▸ **WHAT THE EXERCISE ASKS**
Every entry has to be output exactly, with none skipped.

Stored items:
▬▬▬
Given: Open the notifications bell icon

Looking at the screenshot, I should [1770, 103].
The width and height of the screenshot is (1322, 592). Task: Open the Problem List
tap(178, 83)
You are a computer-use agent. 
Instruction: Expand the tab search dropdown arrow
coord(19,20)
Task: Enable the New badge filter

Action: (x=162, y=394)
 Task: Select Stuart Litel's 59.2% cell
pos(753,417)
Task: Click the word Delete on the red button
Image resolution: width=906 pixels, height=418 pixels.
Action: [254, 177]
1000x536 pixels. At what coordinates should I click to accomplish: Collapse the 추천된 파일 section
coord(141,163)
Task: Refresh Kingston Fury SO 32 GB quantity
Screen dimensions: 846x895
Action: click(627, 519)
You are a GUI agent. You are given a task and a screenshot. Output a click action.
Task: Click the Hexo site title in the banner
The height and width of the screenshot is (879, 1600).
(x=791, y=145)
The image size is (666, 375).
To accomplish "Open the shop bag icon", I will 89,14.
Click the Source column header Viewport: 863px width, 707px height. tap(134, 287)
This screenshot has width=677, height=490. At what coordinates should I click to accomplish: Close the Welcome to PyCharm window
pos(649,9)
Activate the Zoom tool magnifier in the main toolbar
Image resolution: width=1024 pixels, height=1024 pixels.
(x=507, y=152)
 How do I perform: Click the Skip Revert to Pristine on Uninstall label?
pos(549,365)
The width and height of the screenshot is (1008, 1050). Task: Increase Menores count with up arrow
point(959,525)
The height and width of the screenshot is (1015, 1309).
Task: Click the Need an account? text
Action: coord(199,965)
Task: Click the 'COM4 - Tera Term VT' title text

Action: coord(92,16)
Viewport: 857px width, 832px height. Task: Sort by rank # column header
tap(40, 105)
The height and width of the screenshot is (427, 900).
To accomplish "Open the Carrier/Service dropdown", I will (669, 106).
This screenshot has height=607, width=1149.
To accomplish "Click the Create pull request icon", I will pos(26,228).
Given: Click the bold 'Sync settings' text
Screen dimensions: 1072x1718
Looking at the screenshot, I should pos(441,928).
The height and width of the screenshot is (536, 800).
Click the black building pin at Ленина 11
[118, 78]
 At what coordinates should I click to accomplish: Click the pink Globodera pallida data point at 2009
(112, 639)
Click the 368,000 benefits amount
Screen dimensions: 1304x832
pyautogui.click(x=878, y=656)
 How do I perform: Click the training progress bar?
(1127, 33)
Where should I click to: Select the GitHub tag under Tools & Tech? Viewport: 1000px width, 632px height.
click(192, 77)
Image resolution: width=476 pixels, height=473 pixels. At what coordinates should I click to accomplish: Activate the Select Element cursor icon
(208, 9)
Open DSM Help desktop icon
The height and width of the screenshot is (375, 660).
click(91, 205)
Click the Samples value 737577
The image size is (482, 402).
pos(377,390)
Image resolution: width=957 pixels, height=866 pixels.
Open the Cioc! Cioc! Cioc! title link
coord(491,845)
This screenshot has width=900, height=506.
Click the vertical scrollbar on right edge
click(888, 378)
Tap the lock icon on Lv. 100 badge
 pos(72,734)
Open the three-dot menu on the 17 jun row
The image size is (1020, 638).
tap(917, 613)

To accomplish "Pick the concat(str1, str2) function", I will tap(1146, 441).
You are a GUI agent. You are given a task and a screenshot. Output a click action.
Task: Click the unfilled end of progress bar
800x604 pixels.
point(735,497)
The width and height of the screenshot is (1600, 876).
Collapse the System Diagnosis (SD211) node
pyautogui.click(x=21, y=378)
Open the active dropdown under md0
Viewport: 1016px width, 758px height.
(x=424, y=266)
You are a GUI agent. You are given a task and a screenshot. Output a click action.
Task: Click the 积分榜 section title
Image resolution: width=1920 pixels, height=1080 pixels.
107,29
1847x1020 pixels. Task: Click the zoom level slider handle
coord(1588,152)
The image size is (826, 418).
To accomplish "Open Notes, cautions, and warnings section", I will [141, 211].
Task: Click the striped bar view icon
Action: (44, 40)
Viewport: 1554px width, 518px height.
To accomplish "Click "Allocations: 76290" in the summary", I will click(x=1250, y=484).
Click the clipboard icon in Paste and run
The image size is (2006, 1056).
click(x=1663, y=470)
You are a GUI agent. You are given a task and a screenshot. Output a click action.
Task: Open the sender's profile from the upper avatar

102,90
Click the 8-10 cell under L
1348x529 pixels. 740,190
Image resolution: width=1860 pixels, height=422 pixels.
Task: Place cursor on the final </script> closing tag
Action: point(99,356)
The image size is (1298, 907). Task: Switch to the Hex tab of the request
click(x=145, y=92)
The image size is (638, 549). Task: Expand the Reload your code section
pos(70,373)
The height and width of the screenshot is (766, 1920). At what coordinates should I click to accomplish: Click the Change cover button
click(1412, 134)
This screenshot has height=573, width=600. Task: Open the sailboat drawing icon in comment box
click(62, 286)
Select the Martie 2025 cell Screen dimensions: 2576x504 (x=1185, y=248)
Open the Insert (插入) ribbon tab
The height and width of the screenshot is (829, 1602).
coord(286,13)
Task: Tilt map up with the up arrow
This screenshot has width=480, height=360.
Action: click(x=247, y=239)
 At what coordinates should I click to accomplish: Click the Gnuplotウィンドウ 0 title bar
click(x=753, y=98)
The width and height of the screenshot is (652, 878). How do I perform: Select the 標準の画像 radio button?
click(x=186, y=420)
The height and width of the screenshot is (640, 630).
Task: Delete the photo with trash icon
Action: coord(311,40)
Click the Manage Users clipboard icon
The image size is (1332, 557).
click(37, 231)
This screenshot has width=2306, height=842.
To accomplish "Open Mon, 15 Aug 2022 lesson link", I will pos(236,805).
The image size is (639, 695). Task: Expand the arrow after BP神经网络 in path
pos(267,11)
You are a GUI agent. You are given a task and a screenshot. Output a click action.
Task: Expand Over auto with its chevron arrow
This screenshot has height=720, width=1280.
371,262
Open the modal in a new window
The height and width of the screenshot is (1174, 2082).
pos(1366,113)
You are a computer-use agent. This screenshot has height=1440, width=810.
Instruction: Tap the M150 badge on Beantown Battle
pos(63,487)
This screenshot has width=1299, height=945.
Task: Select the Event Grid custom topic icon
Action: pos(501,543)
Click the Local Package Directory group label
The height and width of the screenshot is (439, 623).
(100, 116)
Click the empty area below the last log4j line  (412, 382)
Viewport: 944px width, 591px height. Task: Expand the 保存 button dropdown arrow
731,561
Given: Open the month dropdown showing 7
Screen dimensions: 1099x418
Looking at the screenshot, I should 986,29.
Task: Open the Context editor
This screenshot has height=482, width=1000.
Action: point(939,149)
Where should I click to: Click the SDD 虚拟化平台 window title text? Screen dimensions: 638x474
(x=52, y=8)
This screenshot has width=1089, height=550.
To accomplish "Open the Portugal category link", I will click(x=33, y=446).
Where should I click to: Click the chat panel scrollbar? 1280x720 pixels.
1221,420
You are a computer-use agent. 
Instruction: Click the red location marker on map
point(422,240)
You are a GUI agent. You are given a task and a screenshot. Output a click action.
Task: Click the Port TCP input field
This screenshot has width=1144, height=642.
▬▬▬
▸ **WRITTEN RESPONSE**
Given: Open the notifications bell icon

Looking at the screenshot, I should [1770, 103].
The width and height of the screenshot is (1322, 592). Task: Open the Problem List
tap(178, 83)
You are a computer-use agent. 
Instruction: Expand the tab search dropdown arrow
coord(19,20)
Task: Enable the New badge filter

Action: (x=162, y=394)
 Task: Select Stuart Litel's 59.2% cell
pos(753,417)
Task: Click the word Delete on the red button
Image resolution: width=906 pixels, height=418 pixels.
Action: [254, 177]
1000x536 pixels. At what coordinates should I click to accomplish: Collapse the 추천된 파일 section
coord(141,163)
Task: Refresh Kingston Fury SO 32 GB quantity
Screen dimensions: 846x895
Action: click(627, 519)
You are a GUI agent. You are given a task and a screenshot. Output a click action.
Task: Click the Hexo site title in the banner
The height and width of the screenshot is (879, 1600).
(x=791, y=145)
The image size is (666, 375).
To accomplish "Open the shop bag icon", I will 89,14.
Click the Source column header Viewport: 863px width, 707px height. tap(134, 287)
This screenshot has width=677, height=490. At what coordinates should I click to accomplish: Close the Welcome to PyCharm window
pos(649,9)
Activate the Zoom tool magnifier in the main toolbar
Image resolution: width=1024 pixels, height=1024 pixels.
(x=507, y=152)
 How do I perform: Click the Skip Revert to Pristine on Uninstall label?
pos(549,365)
The width and height of the screenshot is (1008, 1050). Task: Increase Menores count with up arrow
point(959,525)
The height and width of the screenshot is (1015, 1309).
Task: Click the Need an account? text
Action: coord(199,965)
Task: Click the 'COM4 - Tera Term VT' title text

Action: coord(92,16)
Viewport: 857px width, 832px height. Task: Sort by rank # column header
tap(40, 105)
The height and width of the screenshot is (427, 900).
To accomplish "Open the Carrier/Service dropdown", I will (669, 106).
This screenshot has height=607, width=1149.
To accomplish "Click the Create pull request icon", I will pos(26,228).
Given: Click the bold 'Sync settings' text
Screen dimensions: 1072x1718
Looking at the screenshot, I should pos(441,928).
The height and width of the screenshot is (536, 800).
Click the black building pin at Ленина 11
[118, 78]
 At what coordinates should I click to accomplish: Click the pink Globodera pallida data point at 2009
(112, 639)
Click the 368,000 benefits amount
Screen dimensions: 1304x832
pyautogui.click(x=878, y=656)
 How do I perform: Click the training progress bar?
(1127, 33)
Where should I click to: Select the GitHub tag under Tools & Tech? Viewport: 1000px width, 632px height.
click(192, 77)
Image resolution: width=476 pixels, height=473 pixels. At what coordinates should I click to accomplish: Activate the Select Element cursor icon
(208, 9)
Open DSM Help desktop icon
The height and width of the screenshot is (375, 660).
click(91, 205)
Click the Samples value 737577
The image size is (482, 402).
pos(377,390)
Image resolution: width=957 pixels, height=866 pixels.
Open the Cioc! Cioc! Cioc! title link
coord(491,845)
This screenshot has width=900, height=506.
Click the vertical scrollbar on right edge
click(888, 378)
Tap the lock icon on Lv. 100 badge
 pos(72,734)
Open the three-dot menu on the 17 jun row
The image size is (1020, 638).
tap(917, 613)

To accomplish "Pick the concat(str1, str2) function", I will tap(1146, 441).
You are a GUI agent. You are given a task and a screenshot. Output a click action.
Task: Click the unfilled end of progress bar
800x604 pixels.
point(735,497)
The width and height of the screenshot is (1600, 876).
Collapse the System Diagnosis (SD211) node
pyautogui.click(x=21, y=378)
Open the active dropdown under md0
Viewport: 1016px width, 758px height.
(x=424, y=266)
You are a GUI agent. You are given a task and a screenshot. Output a click action.
Task: Click the 积分榜 section title
Image resolution: width=1920 pixels, height=1080 pixels.
107,29
1847x1020 pixels. Task: Click the zoom level slider handle
coord(1588,152)
The image size is (826, 418).
To accomplish "Open Notes, cautions, and warnings section", I will [141, 211].
Task: Click the striped bar view icon
Action: (44, 40)
Viewport: 1554px width, 518px height.
To accomplish "Click "Allocations: 76290" in the summary", I will click(x=1250, y=484).
Click the clipboard icon in Paste and run
The image size is (2006, 1056).
click(x=1663, y=470)
You are a GUI agent. You are given a task and a screenshot. Output a click action.
Task: Open the sender's profile from the upper avatar

102,90
Click the 8-10 cell under L
1348x529 pixels. 740,190
Image resolution: width=1860 pixels, height=422 pixels.
Task: Place cursor on the final </script> closing tag
Action: point(99,356)
The image size is (1298, 907). Task: Switch to the Hex tab of the request
click(x=145, y=92)
The image size is (638, 549). Task: Expand the Reload your code section
pos(70,373)
The height and width of the screenshot is (766, 1920). At what coordinates should I click to accomplish: Click the Change cover button
click(1412, 134)
This screenshot has height=573, width=600. Task: Open the sailboat drawing icon in comment box
click(62, 286)
Select the Martie 2025 cell Screen dimensions: 2576x504 (x=1185, y=248)
Open the Insert (插入) ribbon tab
The height and width of the screenshot is (829, 1602).
coord(286,13)
Task: Tilt map up with the up arrow
This screenshot has width=480, height=360.
Action: click(x=247, y=239)
 At what coordinates should I click to accomplish: Click the Gnuplotウィンドウ 0 title bar
click(x=753, y=98)
The width and height of the screenshot is (652, 878). How do I perform: Select the 標準の画像 radio button?
click(x=186, y=420)
The height and width of the screenshot is (640, 630).
Task: Delete the photo with trash icon
Action: coord(311,40)
Click the Manage Users clipboard icon
The image size is (1332, 557).
click(37, 231)
This screenshot has width=2306, height=842.
To accomplish "Open Mon, 15 Aug 2022 lesson link", I will pos(236,805).
The image size is (639, 695). Task: Expand the arrow after BP神经网络 in path
pos(267,11)
You are a GUI agent. You are given a task and a screenshot. Output a click action.
Task: Expand Over auto with its chevron arrow
This screenshot has height=720, width=1280.
371,262
Open the modal in a new window
The height and width of the screenshot is (1174, 2082).
pos(1366,113)
You are a computer-use agent. This screenshot has height=1440, width=810.
Instruction: Tap the M150 badge on Beantown Battle
pos(63,487)
This screenshot has width=1299, height=945.
Task: Select the Event Grid custom topic icon
Action: pos(501,543)
Click the Local Package Directory group label
The height and width of the screenshot is (439, 623).
(100, 116)
Click the empty area below the last log4j line  (412, 382)
Viewport: 944px width, 591px height. Task: Expand the 保存 button dropdown arrow
731,561
Given: Open the month dropdown showing 7
Screen dimensions: 1099x418
Looking at the screenshot, I should 986,29.
Task: Open the Context editor
This screenshot has height=482, width=1000.
Action: point(939,149)
Where should I click to: Click the SDD 虚拟化平台 window title text? Screen dimensions: 638x474
(x=52, y=8)
This screenshot has width=1089, height=550.
To accomplish "Open the Portugal category link", I will click(x=33, y=446).
Where should I click to: Click the chat panel scrollbar? 1280x720 pixels.
1221,420
You are a computer-use agent. 
Instruction: Click the red location marker on map
point(422,240)
You are a GUI agent. You are given a task and a screenshot. Output a click action.
Task: Click the Port TCP input field
This screenshot has width=1144, height=642.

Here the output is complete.